→ **Passage cité**
....

Lors de sa première visite de l’avocat, Sinar s’offre à lui sans vergogne, avances qui le surprennent et qu’il refuse : ce refus semble la terrifier. Lors d’une visite suivante il la voit pratiquer de même avec son geôlier, brute épaisse physiquement monstrueuse, qui la repousse violemment. À l’avocat qui lui reproche son comportement avec véhémence elle répond que c’est sa seule chance de salut. En effet, les lois ne permettent pas l’exécution d’une femme enceinte.

Trois mois après le prince, tombé mortellement malade, avoue, avant de mourir, le viol. L’avocat, qui ne l’avait pas revue, apporte à Sinar l’annonce de sa grâce : Le choc causé par cette nouvelle lui est fatal, et l'avocat entend ses derniers mots, proférés avec rage ; « Inutile, inutile, inutile! » Sinar venait de demander la veille la visite d’un médecin : elle était enceinte, et l’avocat comprend que le père était l’horrible geôlier.

....

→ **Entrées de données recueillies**
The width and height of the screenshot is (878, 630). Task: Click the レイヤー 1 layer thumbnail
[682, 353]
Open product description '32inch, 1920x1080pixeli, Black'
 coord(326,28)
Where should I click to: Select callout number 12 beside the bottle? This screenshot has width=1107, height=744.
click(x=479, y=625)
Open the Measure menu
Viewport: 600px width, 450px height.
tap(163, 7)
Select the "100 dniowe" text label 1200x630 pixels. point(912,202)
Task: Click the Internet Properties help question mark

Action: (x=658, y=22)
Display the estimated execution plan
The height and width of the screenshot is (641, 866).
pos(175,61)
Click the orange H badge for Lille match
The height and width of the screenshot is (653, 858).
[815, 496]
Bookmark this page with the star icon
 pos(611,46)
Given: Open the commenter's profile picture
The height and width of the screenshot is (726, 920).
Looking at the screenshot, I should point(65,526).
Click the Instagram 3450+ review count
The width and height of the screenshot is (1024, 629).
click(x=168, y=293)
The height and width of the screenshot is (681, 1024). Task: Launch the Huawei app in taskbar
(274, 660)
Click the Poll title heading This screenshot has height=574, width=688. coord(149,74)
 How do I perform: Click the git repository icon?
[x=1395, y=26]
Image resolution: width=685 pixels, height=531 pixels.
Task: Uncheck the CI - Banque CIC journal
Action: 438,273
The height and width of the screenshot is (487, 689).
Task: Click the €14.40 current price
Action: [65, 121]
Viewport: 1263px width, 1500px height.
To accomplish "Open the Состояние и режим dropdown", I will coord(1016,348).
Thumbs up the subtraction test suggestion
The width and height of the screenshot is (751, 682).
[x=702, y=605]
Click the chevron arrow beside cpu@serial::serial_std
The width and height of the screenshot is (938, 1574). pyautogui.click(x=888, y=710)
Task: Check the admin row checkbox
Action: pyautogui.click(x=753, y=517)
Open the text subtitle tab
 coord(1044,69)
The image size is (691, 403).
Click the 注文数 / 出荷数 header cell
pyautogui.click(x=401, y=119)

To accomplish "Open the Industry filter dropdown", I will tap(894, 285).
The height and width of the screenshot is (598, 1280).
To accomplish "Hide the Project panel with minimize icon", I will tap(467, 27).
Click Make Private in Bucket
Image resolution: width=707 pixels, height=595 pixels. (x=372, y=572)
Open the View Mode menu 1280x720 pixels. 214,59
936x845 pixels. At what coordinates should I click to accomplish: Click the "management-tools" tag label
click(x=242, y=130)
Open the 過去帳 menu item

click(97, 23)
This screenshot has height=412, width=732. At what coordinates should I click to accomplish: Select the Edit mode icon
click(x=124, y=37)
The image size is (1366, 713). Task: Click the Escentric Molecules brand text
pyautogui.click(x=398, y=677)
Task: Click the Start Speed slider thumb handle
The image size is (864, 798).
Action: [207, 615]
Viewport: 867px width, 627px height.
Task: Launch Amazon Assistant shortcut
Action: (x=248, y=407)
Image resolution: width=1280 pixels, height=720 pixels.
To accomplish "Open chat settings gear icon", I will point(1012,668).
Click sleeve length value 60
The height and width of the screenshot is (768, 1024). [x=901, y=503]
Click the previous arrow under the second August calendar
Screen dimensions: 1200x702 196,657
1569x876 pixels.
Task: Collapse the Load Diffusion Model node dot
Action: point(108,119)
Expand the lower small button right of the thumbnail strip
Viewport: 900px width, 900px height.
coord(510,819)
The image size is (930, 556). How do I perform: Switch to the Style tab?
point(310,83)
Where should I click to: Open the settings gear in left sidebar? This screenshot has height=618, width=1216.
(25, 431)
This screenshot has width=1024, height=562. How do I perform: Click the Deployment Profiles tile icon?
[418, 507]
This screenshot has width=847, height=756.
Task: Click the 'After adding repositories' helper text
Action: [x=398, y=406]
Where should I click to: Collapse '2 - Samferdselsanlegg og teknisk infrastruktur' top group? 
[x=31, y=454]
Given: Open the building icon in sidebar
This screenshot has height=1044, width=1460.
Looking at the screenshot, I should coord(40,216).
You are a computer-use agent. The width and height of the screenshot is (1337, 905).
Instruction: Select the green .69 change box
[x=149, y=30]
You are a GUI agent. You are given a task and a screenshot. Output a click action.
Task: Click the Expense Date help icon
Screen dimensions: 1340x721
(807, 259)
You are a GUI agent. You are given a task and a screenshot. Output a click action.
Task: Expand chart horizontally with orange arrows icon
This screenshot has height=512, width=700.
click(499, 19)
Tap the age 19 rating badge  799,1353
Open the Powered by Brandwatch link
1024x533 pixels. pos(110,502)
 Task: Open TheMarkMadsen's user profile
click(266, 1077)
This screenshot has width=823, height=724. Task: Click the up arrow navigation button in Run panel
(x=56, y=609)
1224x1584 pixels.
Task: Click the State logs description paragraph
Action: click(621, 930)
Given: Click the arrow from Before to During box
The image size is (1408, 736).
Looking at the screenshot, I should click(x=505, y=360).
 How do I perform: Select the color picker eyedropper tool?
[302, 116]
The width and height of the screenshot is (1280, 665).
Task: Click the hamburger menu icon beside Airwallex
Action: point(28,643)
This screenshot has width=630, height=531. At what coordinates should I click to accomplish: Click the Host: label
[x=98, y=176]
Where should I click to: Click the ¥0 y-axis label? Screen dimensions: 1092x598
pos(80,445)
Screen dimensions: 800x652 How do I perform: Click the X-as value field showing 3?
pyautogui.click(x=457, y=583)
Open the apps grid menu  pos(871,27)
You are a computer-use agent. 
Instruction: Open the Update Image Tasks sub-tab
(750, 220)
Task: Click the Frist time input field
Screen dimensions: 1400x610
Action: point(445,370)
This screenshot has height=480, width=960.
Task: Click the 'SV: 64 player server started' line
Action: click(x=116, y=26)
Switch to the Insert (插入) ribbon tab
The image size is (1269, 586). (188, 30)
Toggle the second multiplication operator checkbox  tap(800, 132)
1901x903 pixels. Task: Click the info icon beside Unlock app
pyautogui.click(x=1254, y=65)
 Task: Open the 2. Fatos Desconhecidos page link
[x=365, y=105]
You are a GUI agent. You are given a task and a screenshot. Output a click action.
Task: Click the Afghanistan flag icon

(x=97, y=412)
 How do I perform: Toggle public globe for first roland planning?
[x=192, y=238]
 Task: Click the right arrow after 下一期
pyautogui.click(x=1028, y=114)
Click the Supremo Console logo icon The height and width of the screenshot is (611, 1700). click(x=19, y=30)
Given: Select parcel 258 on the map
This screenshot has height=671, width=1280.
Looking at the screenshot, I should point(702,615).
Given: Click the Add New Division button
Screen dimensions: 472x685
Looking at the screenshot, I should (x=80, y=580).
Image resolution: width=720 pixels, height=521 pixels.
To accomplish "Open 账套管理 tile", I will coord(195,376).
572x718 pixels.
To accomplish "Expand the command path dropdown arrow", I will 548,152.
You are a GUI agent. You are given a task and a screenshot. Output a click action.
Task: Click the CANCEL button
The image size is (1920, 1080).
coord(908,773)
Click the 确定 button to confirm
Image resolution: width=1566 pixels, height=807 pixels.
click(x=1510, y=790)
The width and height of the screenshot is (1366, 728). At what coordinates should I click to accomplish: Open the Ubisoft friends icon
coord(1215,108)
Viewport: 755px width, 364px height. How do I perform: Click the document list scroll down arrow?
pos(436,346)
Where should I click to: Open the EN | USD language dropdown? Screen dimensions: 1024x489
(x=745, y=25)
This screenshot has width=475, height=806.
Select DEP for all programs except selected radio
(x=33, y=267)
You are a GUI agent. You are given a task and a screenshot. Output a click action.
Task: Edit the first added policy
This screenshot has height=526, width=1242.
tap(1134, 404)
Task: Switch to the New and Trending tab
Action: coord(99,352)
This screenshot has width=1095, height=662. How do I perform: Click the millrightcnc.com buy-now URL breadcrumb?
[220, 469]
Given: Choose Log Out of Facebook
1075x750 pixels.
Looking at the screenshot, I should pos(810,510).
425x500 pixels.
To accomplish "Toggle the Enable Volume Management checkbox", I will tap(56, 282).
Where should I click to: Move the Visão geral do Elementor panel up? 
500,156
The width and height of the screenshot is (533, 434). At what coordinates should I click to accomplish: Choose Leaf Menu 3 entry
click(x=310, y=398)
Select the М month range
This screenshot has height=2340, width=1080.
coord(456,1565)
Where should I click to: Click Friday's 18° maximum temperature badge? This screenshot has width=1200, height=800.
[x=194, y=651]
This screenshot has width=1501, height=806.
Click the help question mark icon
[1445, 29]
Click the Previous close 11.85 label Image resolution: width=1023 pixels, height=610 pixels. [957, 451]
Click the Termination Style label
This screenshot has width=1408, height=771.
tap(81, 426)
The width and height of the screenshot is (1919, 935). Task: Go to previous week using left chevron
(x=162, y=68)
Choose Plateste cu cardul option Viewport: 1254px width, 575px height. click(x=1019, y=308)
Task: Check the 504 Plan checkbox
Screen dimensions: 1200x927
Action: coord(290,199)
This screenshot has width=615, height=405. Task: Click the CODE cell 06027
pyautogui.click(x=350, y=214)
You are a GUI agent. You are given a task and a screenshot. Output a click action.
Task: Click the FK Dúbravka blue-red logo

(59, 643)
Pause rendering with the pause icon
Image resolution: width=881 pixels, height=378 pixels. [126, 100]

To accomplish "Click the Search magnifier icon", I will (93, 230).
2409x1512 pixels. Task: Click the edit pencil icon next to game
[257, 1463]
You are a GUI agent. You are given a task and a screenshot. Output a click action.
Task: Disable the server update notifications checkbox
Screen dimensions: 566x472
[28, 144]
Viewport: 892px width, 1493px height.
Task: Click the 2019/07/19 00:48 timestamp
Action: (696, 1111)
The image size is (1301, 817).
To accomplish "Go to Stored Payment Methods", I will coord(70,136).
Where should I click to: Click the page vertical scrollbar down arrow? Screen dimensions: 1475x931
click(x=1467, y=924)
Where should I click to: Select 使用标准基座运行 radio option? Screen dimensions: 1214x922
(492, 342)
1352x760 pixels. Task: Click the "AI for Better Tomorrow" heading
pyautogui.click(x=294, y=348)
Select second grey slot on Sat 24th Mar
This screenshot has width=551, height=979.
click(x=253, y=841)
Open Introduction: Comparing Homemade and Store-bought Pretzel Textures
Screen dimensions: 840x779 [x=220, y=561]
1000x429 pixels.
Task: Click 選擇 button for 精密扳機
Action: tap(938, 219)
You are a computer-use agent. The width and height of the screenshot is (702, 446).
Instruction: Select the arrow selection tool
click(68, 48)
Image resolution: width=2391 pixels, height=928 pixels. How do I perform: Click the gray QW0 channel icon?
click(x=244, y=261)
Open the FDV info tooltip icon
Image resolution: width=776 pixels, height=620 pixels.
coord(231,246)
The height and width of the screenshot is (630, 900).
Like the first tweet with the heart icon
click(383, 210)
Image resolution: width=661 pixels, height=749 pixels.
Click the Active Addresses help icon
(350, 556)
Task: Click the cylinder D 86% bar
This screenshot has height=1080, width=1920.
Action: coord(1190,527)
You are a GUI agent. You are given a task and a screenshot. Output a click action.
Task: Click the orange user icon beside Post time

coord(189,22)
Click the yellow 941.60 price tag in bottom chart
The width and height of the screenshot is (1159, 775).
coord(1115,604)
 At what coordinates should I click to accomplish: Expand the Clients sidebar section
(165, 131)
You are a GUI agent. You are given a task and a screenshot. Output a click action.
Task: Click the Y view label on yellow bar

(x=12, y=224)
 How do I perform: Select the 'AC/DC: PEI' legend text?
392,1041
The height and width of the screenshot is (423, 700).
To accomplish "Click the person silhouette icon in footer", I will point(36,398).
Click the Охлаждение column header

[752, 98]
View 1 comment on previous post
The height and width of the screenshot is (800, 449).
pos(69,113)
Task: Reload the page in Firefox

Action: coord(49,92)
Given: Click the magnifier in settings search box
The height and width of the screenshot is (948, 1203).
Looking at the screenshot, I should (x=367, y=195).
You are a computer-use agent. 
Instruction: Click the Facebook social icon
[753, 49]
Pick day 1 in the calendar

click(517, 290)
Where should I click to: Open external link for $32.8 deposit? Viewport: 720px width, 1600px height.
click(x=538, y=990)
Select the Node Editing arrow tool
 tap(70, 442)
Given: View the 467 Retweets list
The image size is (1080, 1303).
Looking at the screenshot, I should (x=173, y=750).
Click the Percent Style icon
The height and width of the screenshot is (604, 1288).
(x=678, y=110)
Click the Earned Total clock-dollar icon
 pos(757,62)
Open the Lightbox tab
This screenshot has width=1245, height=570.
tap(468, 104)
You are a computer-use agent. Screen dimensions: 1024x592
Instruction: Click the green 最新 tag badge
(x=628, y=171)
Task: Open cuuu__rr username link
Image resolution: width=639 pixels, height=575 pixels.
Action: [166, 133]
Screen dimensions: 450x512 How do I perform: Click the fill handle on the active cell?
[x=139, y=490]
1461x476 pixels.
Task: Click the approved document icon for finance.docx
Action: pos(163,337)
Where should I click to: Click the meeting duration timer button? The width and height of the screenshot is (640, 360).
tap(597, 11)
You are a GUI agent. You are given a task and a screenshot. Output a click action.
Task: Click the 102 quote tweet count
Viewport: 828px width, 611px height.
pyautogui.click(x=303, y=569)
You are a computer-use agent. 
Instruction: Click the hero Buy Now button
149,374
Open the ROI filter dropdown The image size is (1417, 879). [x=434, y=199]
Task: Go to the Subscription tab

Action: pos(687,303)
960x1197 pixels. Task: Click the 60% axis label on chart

....

→ **Travail demandé**
**1.** Recopiez fidèlement le passage cité sur Sinar, depuis « Lors de sa première » jusqu'à « d’une femme enceinte. » inclus.
**2.** D'après le passage cité sur Sinar, qu'est-ce que les lois ne permettent pas ?
**3.** Reprenez le passage cité sur Sinar après sa dernière phrase et poursuivez le récit.
Les données n'ont aucun rôle à jouer ici.

→ **Réponses par point**
**1.**
Lors de sa première visite de l’avocat, Sinar s’offre à lui sans vergogne, avances qui le surprennent et qu’il refuse : ce refus semble la terrifier. Lors d’une visite suivante il la voit pratiquer de même avec son geôlier, brute épaisse physiquement monstrueuse, qui la repousse violemment. À l’avocat qui lui reproche son comportement avec véhémence elle répond que c’est sa seule chance de salut. En effet, les lois ne permettent pas l’exécution d’une femme enceinte.

**2.** Elles ne permettent pas l'exécution d'une femme enceinte.

**3.**
Les limites de l'endurance

La femme d’un baron est atteinte d’une maladie très douloureuse. Paralysée des membres inférieurs, sourde et muette, elle souffre en silence des pires douleurs. Les trois meilleurs médecins du royaume sont impuissants à la guérir ou à soulager ses douleurs.

Le prêtre de la religion du Doute est invité à la visiter. Le professeur qui lui a appris le langage des signes sert d’interprète. Mais quels que soient les propos du prêtre, la baronne demande sans cesse qu’on mette un terme à ses souffrances. Le prêtre est d’avis qu’on accède à cette requête, mais le baron ne peut s’y résoudre, bien que les médecins pronostiquent une issue fatale dans les deux mois.

La baronne survit pourtant au-delà de ce délai. Son mari fait alors appel à un médecin étranger qui a la réputation d’obtenir des guérisons miraculeuses. Celui-ci parvient à lui restituer l’usage de la parole. Elle est maintenant en proie à des crises de hurlements insupportables, et le baron se réfugie de plus en plus souvent au fond du jardin, parfois en compagnie de sa vieille servante, pour ne plus l’entendre.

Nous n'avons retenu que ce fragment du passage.